Source material>

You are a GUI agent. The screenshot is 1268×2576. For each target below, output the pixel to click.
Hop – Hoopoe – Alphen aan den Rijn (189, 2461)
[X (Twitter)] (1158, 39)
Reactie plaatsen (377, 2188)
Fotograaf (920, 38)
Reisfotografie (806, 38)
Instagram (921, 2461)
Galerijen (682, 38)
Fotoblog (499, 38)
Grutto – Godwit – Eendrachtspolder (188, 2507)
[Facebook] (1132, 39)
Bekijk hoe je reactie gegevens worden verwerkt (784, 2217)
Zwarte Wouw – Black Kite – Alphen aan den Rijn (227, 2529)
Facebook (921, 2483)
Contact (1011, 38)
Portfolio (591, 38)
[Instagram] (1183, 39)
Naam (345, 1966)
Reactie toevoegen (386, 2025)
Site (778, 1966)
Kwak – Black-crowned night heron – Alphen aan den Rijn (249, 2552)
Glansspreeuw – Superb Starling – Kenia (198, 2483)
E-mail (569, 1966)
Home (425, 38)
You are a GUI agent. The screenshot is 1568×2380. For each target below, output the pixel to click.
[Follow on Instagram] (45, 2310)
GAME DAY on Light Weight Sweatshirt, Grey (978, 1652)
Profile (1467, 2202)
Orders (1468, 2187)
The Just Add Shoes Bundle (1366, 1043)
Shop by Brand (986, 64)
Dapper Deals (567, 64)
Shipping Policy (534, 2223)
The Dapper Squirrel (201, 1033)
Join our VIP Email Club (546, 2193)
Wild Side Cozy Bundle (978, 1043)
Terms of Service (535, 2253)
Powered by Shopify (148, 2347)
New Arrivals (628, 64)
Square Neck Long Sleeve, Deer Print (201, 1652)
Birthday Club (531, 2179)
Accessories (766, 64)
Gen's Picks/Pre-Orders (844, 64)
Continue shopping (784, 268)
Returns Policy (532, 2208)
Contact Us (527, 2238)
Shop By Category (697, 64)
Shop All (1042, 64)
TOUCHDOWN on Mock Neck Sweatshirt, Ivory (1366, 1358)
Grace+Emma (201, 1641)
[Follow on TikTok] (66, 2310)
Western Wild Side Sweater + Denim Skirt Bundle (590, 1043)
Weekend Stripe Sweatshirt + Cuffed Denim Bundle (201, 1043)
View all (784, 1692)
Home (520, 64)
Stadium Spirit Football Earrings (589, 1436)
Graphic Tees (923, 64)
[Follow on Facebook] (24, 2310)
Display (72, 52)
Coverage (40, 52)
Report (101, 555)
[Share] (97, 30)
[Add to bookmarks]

Assignment> Would you transcribe the entire listing above without any deviation?

Exercise response>
You are a GUI agent. The screenshot is 1268×2576. For each target below, output the pixel to click.
Hop – Hoopoe – Alphen aan den Rijn (189, 2461)
[X (Twitter)] (1158, 39)
Reactie plaatsen (377, 2188)
Fotograaf (920, 38)
Reisfotografie (806, 38)
Instagram (921, 2461)
Galerijen (682, 38)
Fotoblog (499, 38)
Grutto – Godwit – Eendrachtspolder (188, 2507)
[Facebook] (1132, 39)
Bekijk hoe je reactie gegevens worden verwerkt (784, 2217)
Zwarte Wouw – Black Kite – Alphen aan den Rijn (227, 2529)
Facebook (921, 2483)
Contact (1011, 38)
Portfolio (591, 38)
[Instagram] (1183, 39)
Naam (345, 1966)
Reactie toevoegen (386, 2025)
Site (778, 1966)
Kwak – Black-crowned night heron – Alphen aan den Rijn (249, 2552)
Glansspreeuw – Superb Starling – Kenia (198, 2483)
E-mail (569, 1966)
Home (425, 38)
You are a GUI agent. The screenshot is 1568×2380. For each target below, output the pixel to click.
[Follow on Instagram] (45, 2310)
GAME DAY on Light Weight Sweatshirt, Grey (978, 1652)
Profile (1467, 2202)
Orders (1468, 2187)
The Just Add Shoes Bundle (1366, 1043)
Shop by Brand (986, 64)
Dapper Deals (567, 64)
Shipping Policy (534, 2223)
The Dapper Squirrel (201, 1033)
Join our VIP Email Club (546, 2193)
Wild Side Cozy Bundle (978, 1043)
Terms of Service (535, 2253)
Powered by Shopify (148, 2347)
New Arrivals (628, 64)
Square Neck Long Sleeve, Deer Print (201, 1652)
Birthday Club (531, 2179)
Accessories (766, 64)
Gen's Picks/Pre-Orders (844, 64)
Continue shopping (784, 268)
Returns Policy (532, 2208)
Contact Us (527, 2238)
Shop By Category (697, 64)
Shop All (1042, 64)
TOUCHDOWN on Mock Neck Sweatshirt, Ivory (1366, 1358)
Grace+Emma (201, 1641)
[Follow on TikTok] (66, 2310)
Western Wild Side Sweater + Denim Skirt Bundle (590, 1043)
Weekend Stripe Sweatshirt + Cuffed Denim Bundle (201, 1043)
View all (784, 1692)
Home (520, 64)
Stadium Spirit Football Earrings (589, 1436)
Graphic Tees (923, 64)
[Follow on Facebook] (24, 2310)
Display (72, 52)
Coverage (40, 52)
Report (101, 555)
[Share] (97, 30)
[Add to bookmarks]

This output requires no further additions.